*Exercise directions:*
Extend the passage on FTP and NAT from the point where it stops.

*Supplied passage:*
Issues with FTP and NAT
There are a few limitations of NAT, the most commonly encountered is with
FTP. You can use FTP in two ways: passive and active. Of these, passive FTP
is generally considered more secure.

With active FTP, when a user connects to a remote FTP server and requests
information or file, the FTP client sends the server a random port number
that the the FTP server will make a connection to on the client and transfer
the info. This is a problem for users attempting to gain access to FTP
servers from within the LAN. When the FTP server sends its information it
sends it to the external NIC at a random port. The NAT machine will receive
this, but because it has no mappings for the unknown packet and doesn't have
any mappings for that port, it will drop the packet and won't deliver it.

With passive mode FTP (the default with OpenBSD ftp(1) client), the client
requests that the server picks up a random port that it will listen on for
the data connection. The server informs the client of the port it has
chosen, and the client connects to this port to transfer the data.

*Dataset section:*
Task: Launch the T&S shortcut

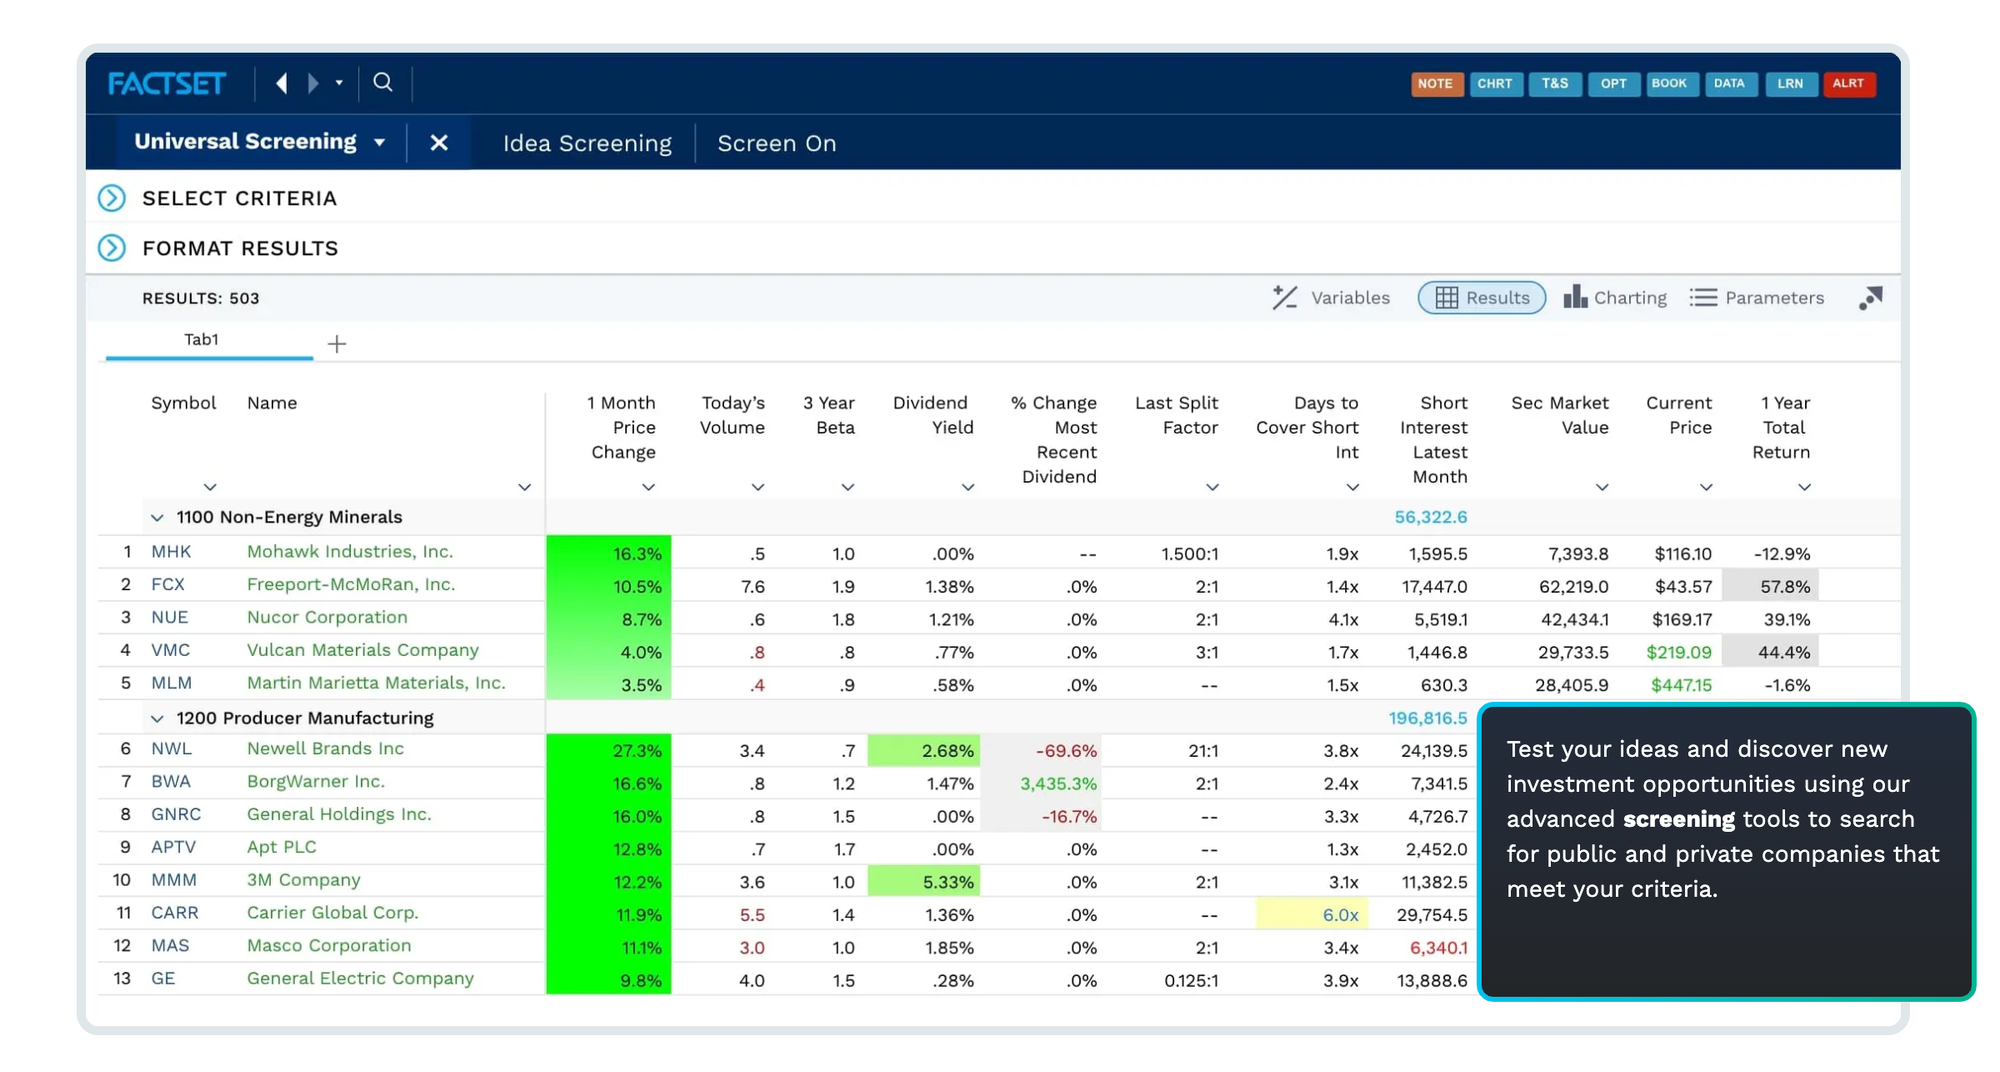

*Output of the exercise:*
Unfortunately, this is not always possible or desirable. ftp(1) uses this
mode by default; to force active mode FTP, use the -A flag to ftp, or set
the passive mode to off by issuing the command

passive off

at the ftp> prompt.

Packet Filter provides another solution for this situation, redirecting FTP
traffic through an FTP proxy server, a process which acts to "guide" your
FTP traffic through the filters. The FTP proxy used by OpenBSD and PF is
ftp-proxy(8). To activate it, put something like this in your /etc/nat.conf
file:

rdr on tl0 from any to any port 21 -> 127.0.0.1 port 8081

Short explanation of this line is, "Traffic on the internal interface is
redirected to the proxy server running on this machine which is listening at
port 8081".

Hopefully, it is apparent the proxy server has to be started and running on
the OpenBSD box, this is done by inserting the following line in
/etc/inetd.conf:

8081 stream tcp nowait root /usr/libexec/ftp-proxy ftp-proxy

and either rebooting the system or sending a 'HUP' signal to inetd(8). One
way to send the 'HUP' signal is with the command:
kill -HUP `cat /var/run/inetd.pid`

You will note that ftp-proxy is listening on port 8081, the same port the
above rdr statement was sending FTP traffic to. The choice of port 8081 is
arbitrary, though 8081 is a good choice, as it is not defined for any other
application.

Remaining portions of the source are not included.